İSLAM’LA KAVGALI SANATÇILAR

Sanat dünyasının önde gelen isimlerindendi denilen figüranların İslam ile aralarının hep açık olduğuna şahit oluyoruz. Genelde bu insanlar öldüklerinde ne kadar da badem gözlü olduklarından bahsedilir, birileri bu insanları yüceltirlerde yüceltirler. Onlar bunu yaparken birileri de bu insanların geçmişte veya ölümlerine yakın zamanlarda İslam ve onun değerleriyle nasıl da dalga geçtiklerine dair görüntüleri sosyal medyada servis ederler. Bakarsınız ki dinin en önemli rükünlerinden olan namaz, tesettür ve hac ile alakalı olarak dalga geçmişlerdir, küçümsemişlerdir, hakaret etmişlerdir. Onlar bunu yaparken karşılarındaki figüranlar da adeta ellerini çatlatırcasına alkış temposu tutmuşlardır. Sahnedeki iyice gaza gelip kinini olabildiğince kusmuştur. Bir ödül töreninde kendisine sanatçı denilen bir bayanın Rumeli Hisarındaki mescit için söyledikleri ortadadır. O kinini kusarken aşağıdakiler nasılda alkışlıyorlardı.

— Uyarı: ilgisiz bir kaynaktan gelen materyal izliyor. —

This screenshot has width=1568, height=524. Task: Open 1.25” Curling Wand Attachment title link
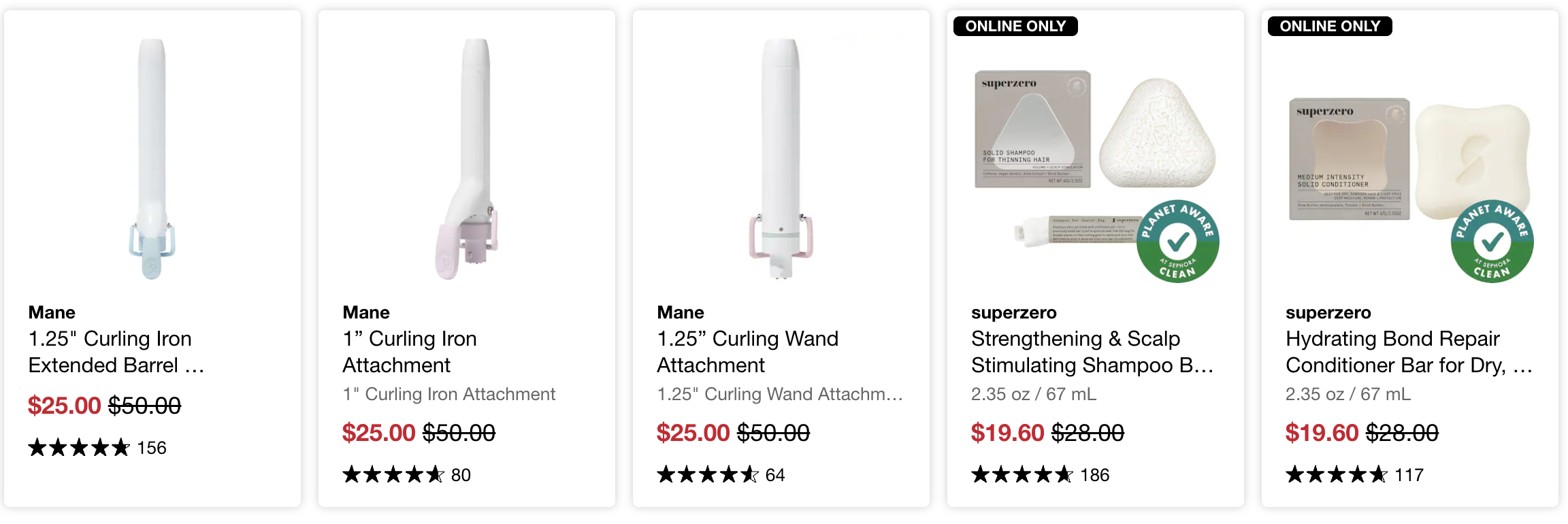coord(748,352)
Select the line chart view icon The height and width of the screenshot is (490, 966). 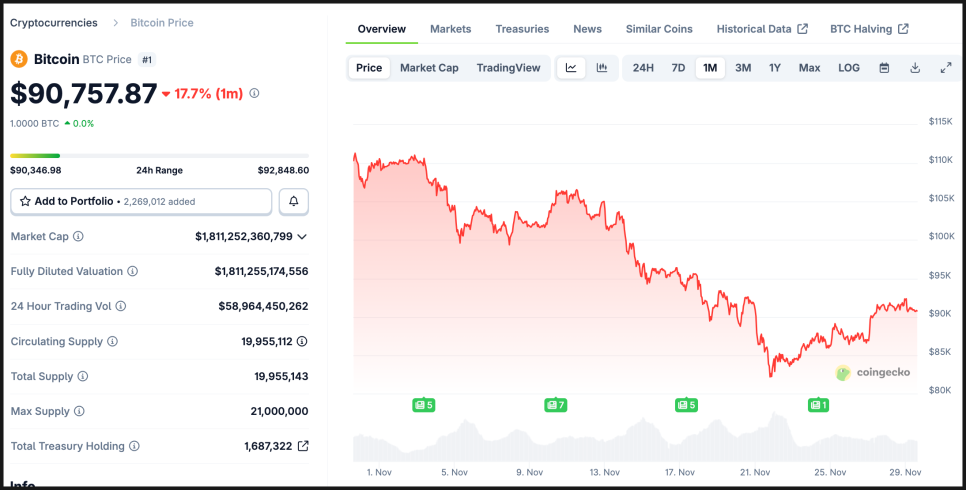point(571,68)
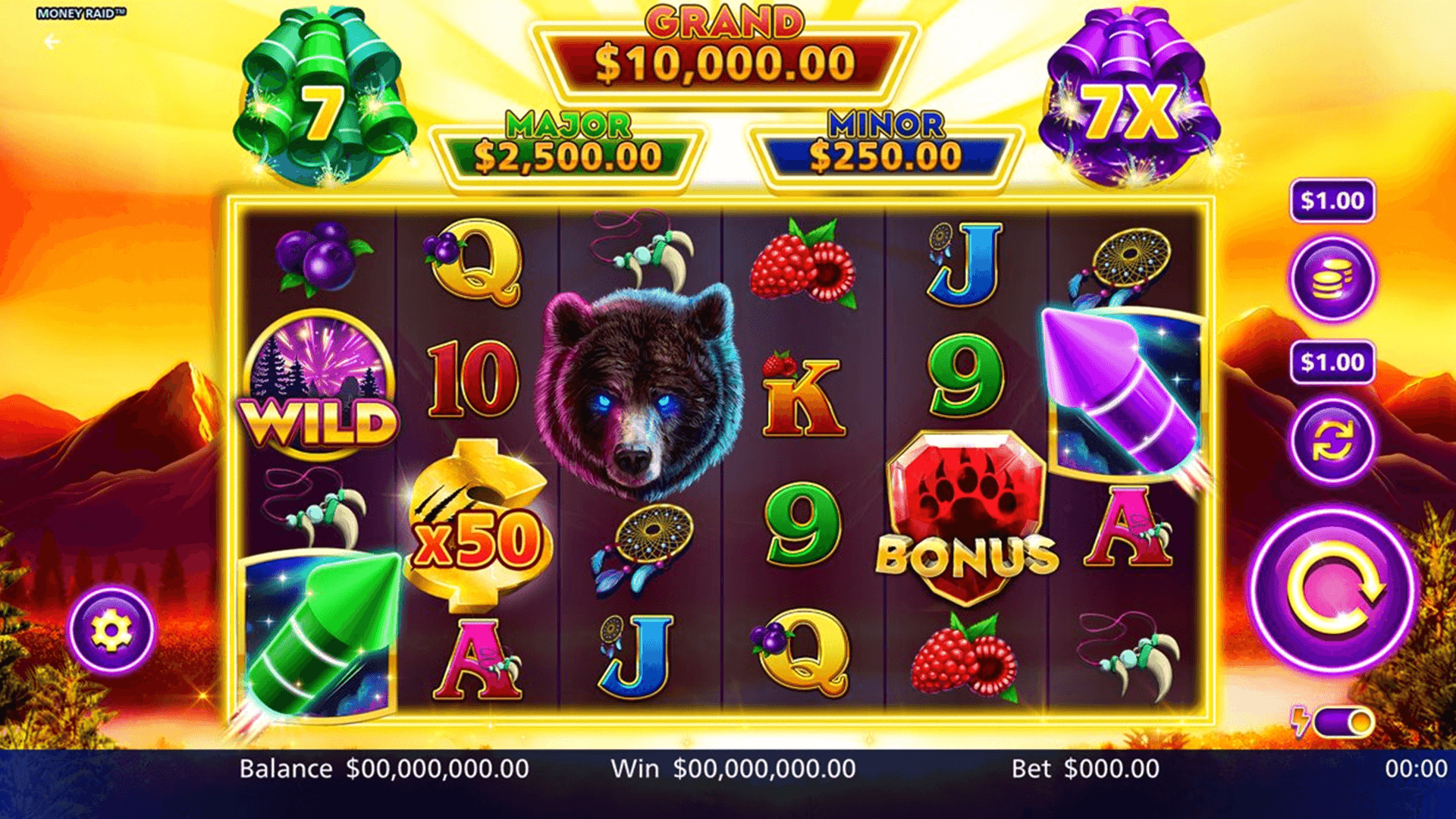Click the MAJOR $2,500.00 jackpot banner
Image resolution: width=1456 pixels, height=819 pixels.
click(x=567, y=149)
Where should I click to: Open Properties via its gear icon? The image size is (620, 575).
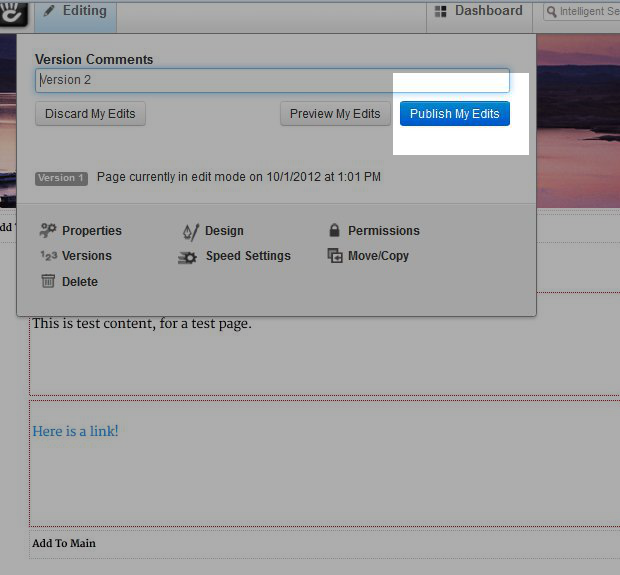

Sanat dünyası denilen bu âlemin sarhoş olduğu ortadadır. Onları sarhoş eden ise alkışlardır, televizyon ekranlarıdır, sosyal medya ve yazılı basının yaldızlamalarıdır. Medya gerçekten de bir afyon hükmündedir. Ağına takılanları ne yapıp edip sarhoş edebilmektedir. Ne kadar da çok insanın kanına girdi. Sadece kanlarına mı girdi? Elbette hayır. Hem kanlarına girdi hem de imanlarını darmadağın etti. O insanların geldikleri yerler, aileleri bizim yerlerimizdir, bizim ailelerimizdir. Ama ne oluyorsa evlatlarımızın ellerimizden kayıp uçması gibi bu insanlar da uçup ellerimizden kayabiliyorlar. Bambaşka ortamlar, bambaşka insanlar tarafından kuşatılmışlığı yaşıyorlar, bunu ise özgürlük zannediyorlar. Allah’tan, kitaptan uzak menajerlerin ellerinde adeta oyuncak oluyorlar. İcra ettikleri sanatta adım adım ilerlerken; değerlerinden, öz kimliklerinden de adım adım uzaklaşmaktadırlar. Bu uzaklaşma onları maalesef yalnızlığa doğru götürmektedir. Dini ve kültürel değerlerden kopma süreci aynı zamanda boş yığınlar diyebileceğimiz kalabalıklar içerisinde kaybolmanın ve yalnızlaşmanın da başlangıcı olur. Bir zamanların çok popüler isimlerinin huzurevlerine düşmeleri ve tek başlarına ömürlerinin son günlerini geçirmeleri bunun en güzel göstergesidir. Şöhretin zirvesini yaşayan bu insanların birçoğu doğru dürüst bir aile ortamı bile kuramamaktadırlar. Hayatlarının hiç de heves edilecek bir tarafının olmadığının artık görülmesi gerekmektedir. Belgeselcilerimizin bu insanların huzurevi günlerini kaydetmeleri, o isimlerle görüşmeleri gençlerimize yapılmış çok büyük bir iyilik olacaktır. Zira o insanlar şöhret denilen afyonun kendilerini ne hale getirdiğini, nelerden koparıldıklarını mutlaka ibretlik olarak anlatacaklardır.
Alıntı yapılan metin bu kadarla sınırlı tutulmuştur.